What to work on:
Using the records below, give again exactly the lines from the line that contains "Tick the Repeat every checkbox" through the line that contains "Given: Click the Rule name input field", both ends included, and only those.

Dataset entries:
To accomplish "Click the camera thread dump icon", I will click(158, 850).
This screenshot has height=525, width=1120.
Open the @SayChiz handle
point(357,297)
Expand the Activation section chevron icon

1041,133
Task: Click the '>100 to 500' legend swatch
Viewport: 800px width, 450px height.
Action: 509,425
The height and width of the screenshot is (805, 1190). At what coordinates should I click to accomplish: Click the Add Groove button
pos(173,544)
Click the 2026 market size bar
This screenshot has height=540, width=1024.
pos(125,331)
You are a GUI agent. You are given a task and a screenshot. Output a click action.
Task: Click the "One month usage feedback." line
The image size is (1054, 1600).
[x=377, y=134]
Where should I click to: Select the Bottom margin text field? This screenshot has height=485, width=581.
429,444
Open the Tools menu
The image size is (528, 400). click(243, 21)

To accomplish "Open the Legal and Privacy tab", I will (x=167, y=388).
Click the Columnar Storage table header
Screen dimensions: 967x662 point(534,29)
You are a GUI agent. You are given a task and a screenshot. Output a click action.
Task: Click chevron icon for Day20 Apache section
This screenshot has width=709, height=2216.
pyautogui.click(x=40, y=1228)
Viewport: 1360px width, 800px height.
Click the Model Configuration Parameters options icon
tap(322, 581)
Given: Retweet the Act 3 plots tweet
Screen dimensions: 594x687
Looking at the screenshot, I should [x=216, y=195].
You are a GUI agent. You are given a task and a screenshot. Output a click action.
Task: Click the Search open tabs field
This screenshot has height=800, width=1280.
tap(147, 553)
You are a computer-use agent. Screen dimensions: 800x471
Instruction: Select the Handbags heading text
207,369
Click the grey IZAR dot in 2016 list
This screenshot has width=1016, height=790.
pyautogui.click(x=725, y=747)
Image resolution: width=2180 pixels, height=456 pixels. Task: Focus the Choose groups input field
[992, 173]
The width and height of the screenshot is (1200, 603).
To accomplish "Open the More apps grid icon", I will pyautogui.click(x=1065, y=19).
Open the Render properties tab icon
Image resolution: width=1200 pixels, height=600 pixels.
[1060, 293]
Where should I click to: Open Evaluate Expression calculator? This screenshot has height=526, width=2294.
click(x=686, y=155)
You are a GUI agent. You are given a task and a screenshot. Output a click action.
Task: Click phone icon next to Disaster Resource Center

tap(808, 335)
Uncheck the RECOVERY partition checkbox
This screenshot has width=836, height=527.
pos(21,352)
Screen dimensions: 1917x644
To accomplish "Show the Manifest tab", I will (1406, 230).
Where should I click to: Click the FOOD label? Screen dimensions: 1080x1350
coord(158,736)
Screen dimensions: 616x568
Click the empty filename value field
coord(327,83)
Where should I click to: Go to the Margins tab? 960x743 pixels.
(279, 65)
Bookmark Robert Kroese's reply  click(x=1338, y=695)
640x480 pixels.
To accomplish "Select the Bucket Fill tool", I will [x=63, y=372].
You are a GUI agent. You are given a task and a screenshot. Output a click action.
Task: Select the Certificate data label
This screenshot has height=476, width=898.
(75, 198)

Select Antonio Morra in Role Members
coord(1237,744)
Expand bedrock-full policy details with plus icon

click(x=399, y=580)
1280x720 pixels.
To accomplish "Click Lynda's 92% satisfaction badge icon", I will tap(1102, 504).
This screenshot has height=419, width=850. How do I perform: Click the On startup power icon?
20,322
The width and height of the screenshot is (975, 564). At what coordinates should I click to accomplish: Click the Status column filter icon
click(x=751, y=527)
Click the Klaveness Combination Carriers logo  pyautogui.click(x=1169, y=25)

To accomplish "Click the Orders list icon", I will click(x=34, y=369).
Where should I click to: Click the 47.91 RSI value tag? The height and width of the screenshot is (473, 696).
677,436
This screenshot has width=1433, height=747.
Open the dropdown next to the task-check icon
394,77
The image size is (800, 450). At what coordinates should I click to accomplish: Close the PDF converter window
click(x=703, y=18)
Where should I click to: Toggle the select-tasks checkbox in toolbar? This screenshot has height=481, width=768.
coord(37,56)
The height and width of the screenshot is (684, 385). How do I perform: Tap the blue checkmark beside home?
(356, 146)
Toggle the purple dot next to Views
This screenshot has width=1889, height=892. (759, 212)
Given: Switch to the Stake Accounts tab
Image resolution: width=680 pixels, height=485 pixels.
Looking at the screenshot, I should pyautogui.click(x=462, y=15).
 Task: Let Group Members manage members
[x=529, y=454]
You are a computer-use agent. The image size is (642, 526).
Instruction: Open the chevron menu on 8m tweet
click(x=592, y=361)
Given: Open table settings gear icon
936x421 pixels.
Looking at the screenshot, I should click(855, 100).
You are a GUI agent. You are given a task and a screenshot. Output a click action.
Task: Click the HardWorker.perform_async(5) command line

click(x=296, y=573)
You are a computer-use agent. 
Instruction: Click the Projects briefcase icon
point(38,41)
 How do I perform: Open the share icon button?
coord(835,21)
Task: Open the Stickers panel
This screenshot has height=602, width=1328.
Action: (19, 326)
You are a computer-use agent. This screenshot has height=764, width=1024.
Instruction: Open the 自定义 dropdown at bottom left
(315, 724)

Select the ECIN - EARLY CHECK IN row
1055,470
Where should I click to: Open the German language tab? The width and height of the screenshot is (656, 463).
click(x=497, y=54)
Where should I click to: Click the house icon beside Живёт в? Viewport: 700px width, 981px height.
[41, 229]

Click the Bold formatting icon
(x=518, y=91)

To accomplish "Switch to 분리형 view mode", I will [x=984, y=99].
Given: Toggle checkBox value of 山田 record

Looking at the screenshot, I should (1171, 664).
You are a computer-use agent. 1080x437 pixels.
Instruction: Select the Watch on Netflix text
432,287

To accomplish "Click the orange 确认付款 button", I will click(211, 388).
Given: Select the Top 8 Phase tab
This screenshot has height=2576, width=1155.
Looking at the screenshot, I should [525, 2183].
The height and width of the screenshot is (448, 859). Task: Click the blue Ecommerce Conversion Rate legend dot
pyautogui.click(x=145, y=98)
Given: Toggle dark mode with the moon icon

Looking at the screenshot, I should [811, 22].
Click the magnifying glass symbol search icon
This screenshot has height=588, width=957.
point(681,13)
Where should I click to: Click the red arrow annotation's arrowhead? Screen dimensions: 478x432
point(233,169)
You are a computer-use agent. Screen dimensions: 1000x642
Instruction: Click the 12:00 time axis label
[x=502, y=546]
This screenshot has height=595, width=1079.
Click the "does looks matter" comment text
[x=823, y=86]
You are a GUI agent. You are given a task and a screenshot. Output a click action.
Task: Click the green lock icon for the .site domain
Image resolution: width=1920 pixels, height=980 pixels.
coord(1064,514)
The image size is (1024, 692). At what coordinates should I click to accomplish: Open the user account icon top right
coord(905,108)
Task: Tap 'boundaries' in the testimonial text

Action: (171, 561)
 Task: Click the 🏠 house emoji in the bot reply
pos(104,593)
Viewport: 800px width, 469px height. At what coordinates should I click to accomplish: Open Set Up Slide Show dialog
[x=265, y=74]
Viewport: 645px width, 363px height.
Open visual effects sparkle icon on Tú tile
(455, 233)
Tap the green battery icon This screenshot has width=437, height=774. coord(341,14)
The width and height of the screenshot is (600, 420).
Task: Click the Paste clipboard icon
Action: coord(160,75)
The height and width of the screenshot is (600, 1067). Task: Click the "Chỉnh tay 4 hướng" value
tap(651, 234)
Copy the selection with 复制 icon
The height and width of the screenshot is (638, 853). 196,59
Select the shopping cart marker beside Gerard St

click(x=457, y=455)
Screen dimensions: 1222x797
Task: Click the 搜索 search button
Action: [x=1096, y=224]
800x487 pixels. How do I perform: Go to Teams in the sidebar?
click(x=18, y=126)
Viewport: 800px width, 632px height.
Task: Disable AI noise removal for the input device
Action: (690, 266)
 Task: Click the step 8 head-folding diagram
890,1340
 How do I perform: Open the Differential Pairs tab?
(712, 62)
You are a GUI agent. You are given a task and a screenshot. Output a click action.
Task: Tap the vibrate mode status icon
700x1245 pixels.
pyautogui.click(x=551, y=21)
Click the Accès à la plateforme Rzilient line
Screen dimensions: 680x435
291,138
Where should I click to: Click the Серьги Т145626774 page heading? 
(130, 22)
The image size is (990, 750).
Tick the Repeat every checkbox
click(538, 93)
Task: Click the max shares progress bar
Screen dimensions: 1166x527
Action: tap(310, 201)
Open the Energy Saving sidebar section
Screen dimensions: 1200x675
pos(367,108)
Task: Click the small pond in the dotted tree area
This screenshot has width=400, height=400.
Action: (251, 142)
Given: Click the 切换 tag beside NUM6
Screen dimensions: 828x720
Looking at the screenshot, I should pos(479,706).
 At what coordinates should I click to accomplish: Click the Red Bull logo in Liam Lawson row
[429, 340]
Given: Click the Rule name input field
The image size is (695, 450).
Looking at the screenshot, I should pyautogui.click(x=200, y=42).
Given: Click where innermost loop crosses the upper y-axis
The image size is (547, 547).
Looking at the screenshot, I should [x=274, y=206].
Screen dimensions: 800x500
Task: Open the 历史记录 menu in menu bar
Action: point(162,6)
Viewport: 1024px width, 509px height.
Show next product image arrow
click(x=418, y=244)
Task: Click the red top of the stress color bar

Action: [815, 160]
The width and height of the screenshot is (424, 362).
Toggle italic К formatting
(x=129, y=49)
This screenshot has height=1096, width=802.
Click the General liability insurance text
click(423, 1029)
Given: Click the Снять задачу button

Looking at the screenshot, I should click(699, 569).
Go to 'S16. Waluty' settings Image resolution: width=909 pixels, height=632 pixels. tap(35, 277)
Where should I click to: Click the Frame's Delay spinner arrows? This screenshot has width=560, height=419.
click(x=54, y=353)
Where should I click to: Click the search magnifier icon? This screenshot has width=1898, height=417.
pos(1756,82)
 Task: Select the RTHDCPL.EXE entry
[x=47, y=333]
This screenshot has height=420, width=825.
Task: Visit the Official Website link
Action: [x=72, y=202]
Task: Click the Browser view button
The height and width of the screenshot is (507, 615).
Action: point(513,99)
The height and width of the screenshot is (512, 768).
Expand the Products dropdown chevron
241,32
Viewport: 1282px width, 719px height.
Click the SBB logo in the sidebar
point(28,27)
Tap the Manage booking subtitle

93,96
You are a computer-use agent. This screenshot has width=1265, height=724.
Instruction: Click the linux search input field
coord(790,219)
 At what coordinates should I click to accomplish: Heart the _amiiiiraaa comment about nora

Completed task:
Tick the Repeat every checkbox
click(538, 93)
Task: Click the max shares progress bar
Screen dimensions: 1166x527
Action: tap(310, 201)
Open the Energy Saving sidebar section
Screen dimensions: 1200x675
pos(367,108)
Task: Click the small pond in the dotted tree area
This screenshot has width=400, height=400.
Action: (251, 142)
Given: Click the 切换 tag beside NUM6
Screen dimensions: 828x720
Looking at the screenshot, I should pos(479,706).
 At what coordinates should I click to accomplish: Click the Red Bull logo in Liam Lawson row
[429, 340]
Given: Click the Rule name input field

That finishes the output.